An approach to a CGM DOM

Dieter Weidenbruck, ITEDO Software,
Lofton Henderson, Consultant
Draft: March 26, 2000

Introduction

Increasing use of WebCGM structured graphics has led to new requirements for accessing and manipulating aspects of a graphics file at runtime, for which needs proprietary approaches have already been prototyped and shown. WebCGM clearly describes the content of intelligent CGM graphics, but it doesn't address a standard interface between the viewer and its hosting application needed for navigation, query, and extraction requirements. Similar to Document Object Models (DOM) for XML and HTML, a CGM DOM would provide standardized, direct, programmable access to individual components of CGM graphics, and would take Intelligent Graphics viewing to the next level of integration with other structured content. In this paper, we examine the issues and options for a standard graphics DOM, discuss possible design for a CGM DOM, and review activity towards a standard CGM DOM in standards organizations.

Considerations

The Document Object Model (DOM), a W3C Recommendation (standard), defines a way to access and manipulate the content of a document at runtime. Thus it provides a standardized interface to structured content. This access is not limited to any specific format such as XML. For any format a DOM can be defined based on the DOM specification. As described in DOM section 1.1.2 , the DOM specifies interfaces that can be used at runtime. It is not required that the data format itself stores the content in classes as they are exposed through the API.
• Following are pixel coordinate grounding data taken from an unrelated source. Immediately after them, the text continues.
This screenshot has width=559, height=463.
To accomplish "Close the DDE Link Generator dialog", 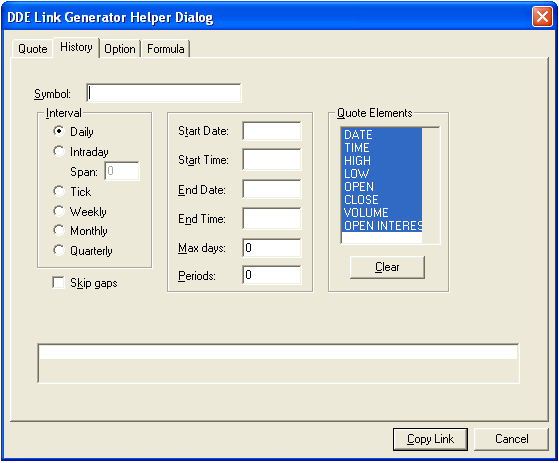I will click(x=542, y=16).
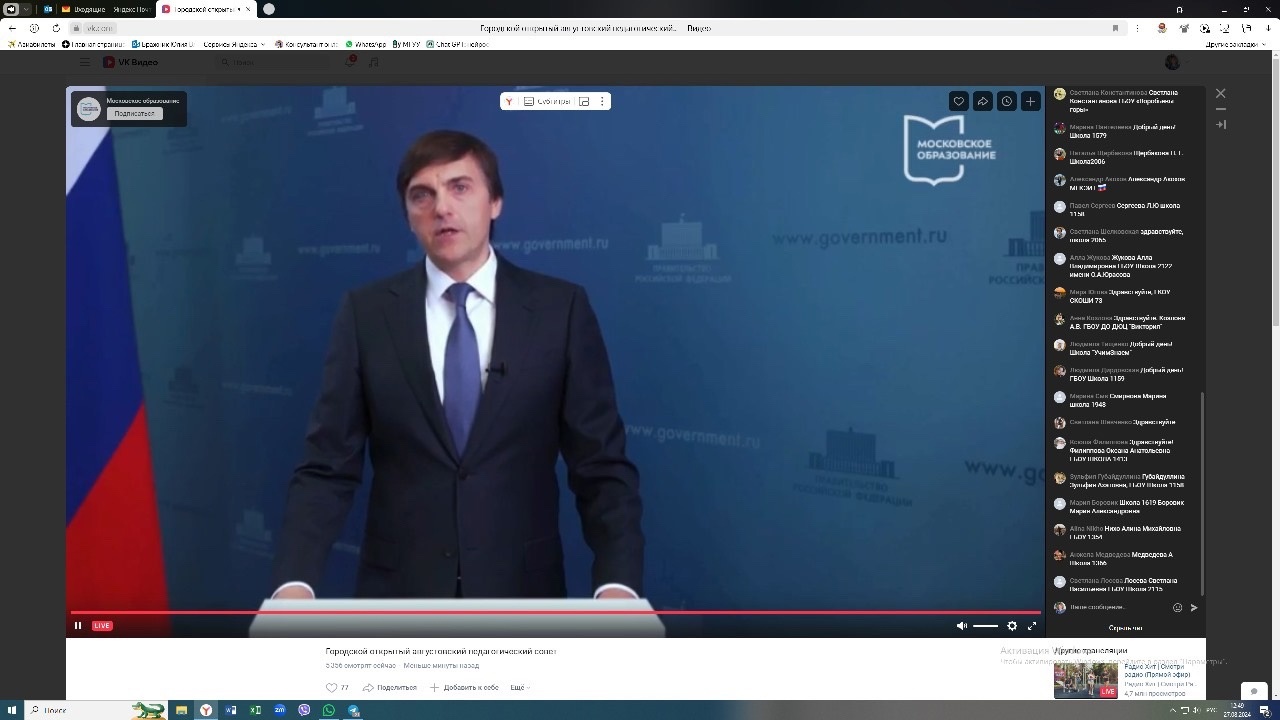This screenshot has width=1280, height=720.
Task: Enter fullscreen mode for the video
Action: click(1032, 626)
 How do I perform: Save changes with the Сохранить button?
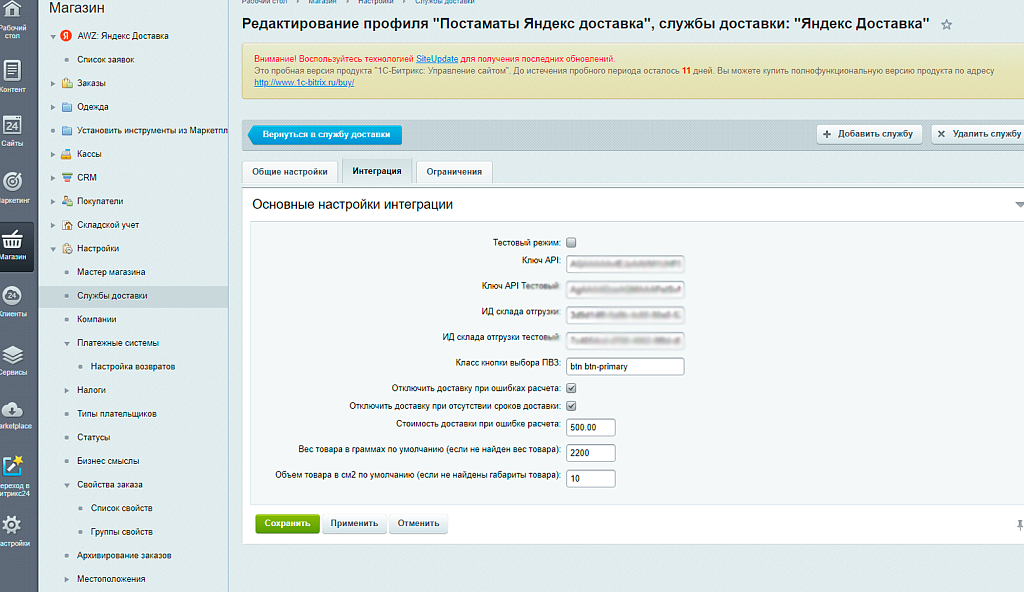(x=287, y=523)
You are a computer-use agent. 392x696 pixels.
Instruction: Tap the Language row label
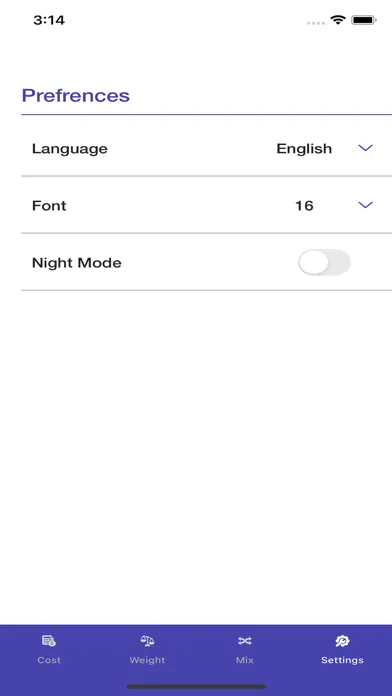click(70, 148)
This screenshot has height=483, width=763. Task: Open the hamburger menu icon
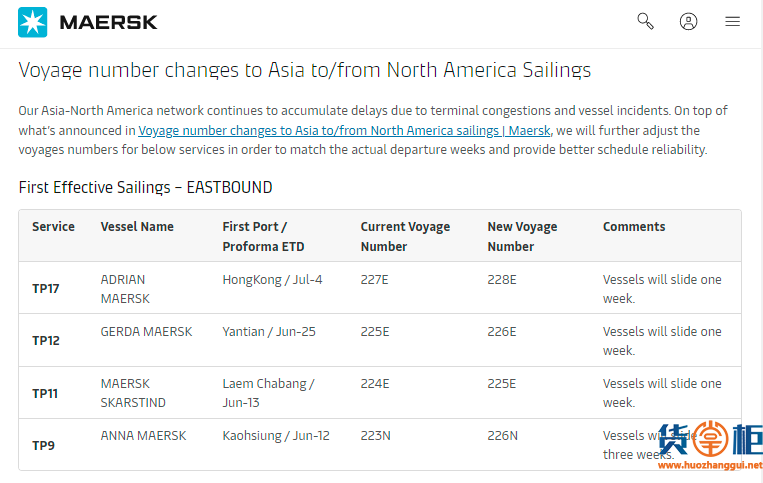pyautogui.click(x=732, y=21)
Considering this basic design principle it becomes apparent that similar formats with structured content could use the same DOM. At least there could be a common core DOM with extensions for specific formats. This paper discusses a shared DOM for structured graphic formats.

WebCGM and SVG

WebCGM has been a W3C Recommendation since early 1999. It describes a specific version of CGM for usage on web pages. SVG is about to become a recommendation of W3C in 2000. It describes an XML-encoded, stylable vector graphics format for usage in XML or HTML environments. WebCGM is perceived as a high-end format for long-lived technical graphics on the Web, whereas SVG is especially suited for Web graphics with emphasis on high display quality and effects such as animation.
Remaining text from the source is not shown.